━━━━━ DATA SUPPLIED
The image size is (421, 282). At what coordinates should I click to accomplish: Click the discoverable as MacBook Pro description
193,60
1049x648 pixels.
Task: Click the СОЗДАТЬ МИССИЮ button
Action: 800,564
━━━━━━━━━━
_WHAT YOU NEED TO DO_
Every line of the data must appear again in the answer, exactly as written.

_REPLY TO THE TASK_
The image size is (421, 282). At what coordinates should I click to accomplish: Click the discoverable as MacBook Pro description
193,60
1049x648 pixels.
Task: Click the СОЗДАТЬ МИССИЮ button
Action: 800,564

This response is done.